Let $X$ be a set and let $\mathcal{P}(X)$ be the bounded lattice induced by the power set $P(X)$ together with unions, intersections, $X$ and $\emptyset$ as joints, meets, $1$ and $0$. An $\textbf{ideal}$ $\beta \subseteq \mathcal{P}(X)$ is called a $\textbf{bornology}$ if $\bigvee_{B \in \beta} \, B=1.$

This should be equivalent to the usual definition. An obvious dualization of this is a $\textbf{filter}$ $\nu \subseteq \mathcal{P}(X)$, s.t. $\bigwedge_{N \in \nu}=0$.

This should be seen as the set of all neighbourhoods with respect to some topology on $X$ and the question is now how to extract a topology from it. I know that there is a unique topology for every neighbourhood system $\{N(x)\}_{x \in X}$ and of course I can define a trivial neighbourhood system from a given filter $\nu \subseteq \mathcal{P}(X)$ by setting $N(x)$ to be the subfilter of sets in $\nu$ containing $x$. This leads to the finest possible topology, but what I actually want is a unique coarsest neighbourhood system (s.t. $\nu = \cup_x \, N(x) $)! Unfortunately, I don't really have an idea how to start showing the existence of such a thing.. do you? Of course, any other idea how to define open sets is welcome!

EDIT 1: it seems that coarsest is not the right property here, since for a given topology, the neighbourhoodfilter is in general not the coarsest neighbourhood system

EDIT 2: I guess I made a really stupid mistake here: the filter $\nu$ cannot distinguish between topologies $\tau,\tilde{\tau}$ with neighbourhood filters $N(x),\tilde{N}(x)$, s.t. $\bigcup_x \, N(x) =\bigcup_x \, \tilde{N}(x)= \nu$..
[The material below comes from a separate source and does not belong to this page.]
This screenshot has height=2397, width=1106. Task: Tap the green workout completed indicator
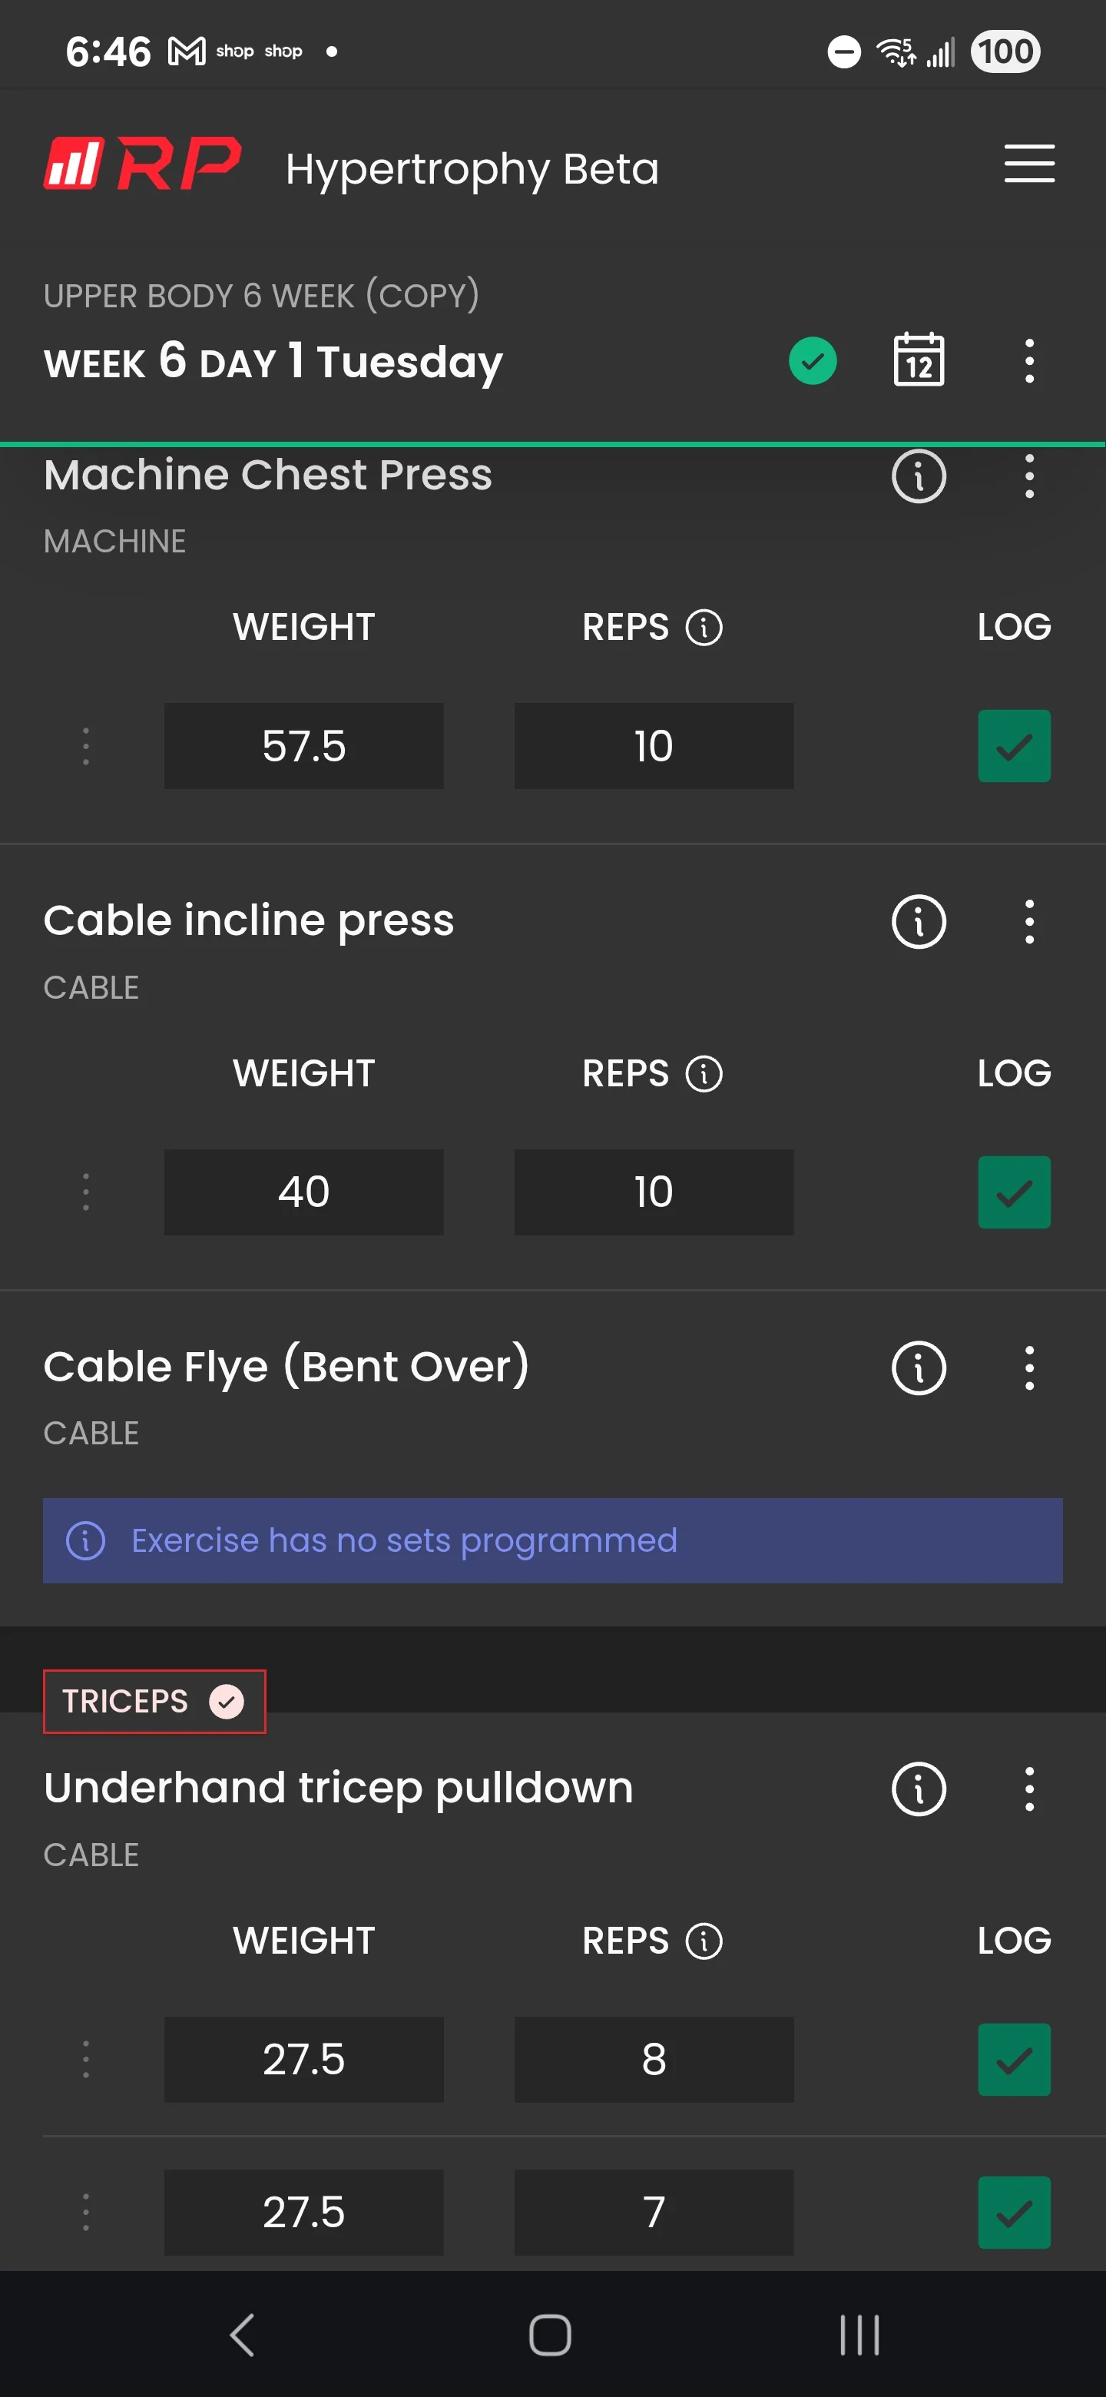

EDIT 3: For topological vector spaces $(X,\tau),(X,\tilde{\tau})$ it should be true that from $\bigcup_x \, N(x) =\bigcup_x \, \tilde{N}(x)$ follows $N(0)=\tilde{N}(0)$, thus $\tau = \tilde{\tau}$. I used both continuity of multiplication and addition. Moreover, if $\tau$ is nontrivial, we have $\bigcap_{N \in \bigcup_x N(x)} \, N = \emptyset$. I didn't use that $\tau$ is Hausdorff.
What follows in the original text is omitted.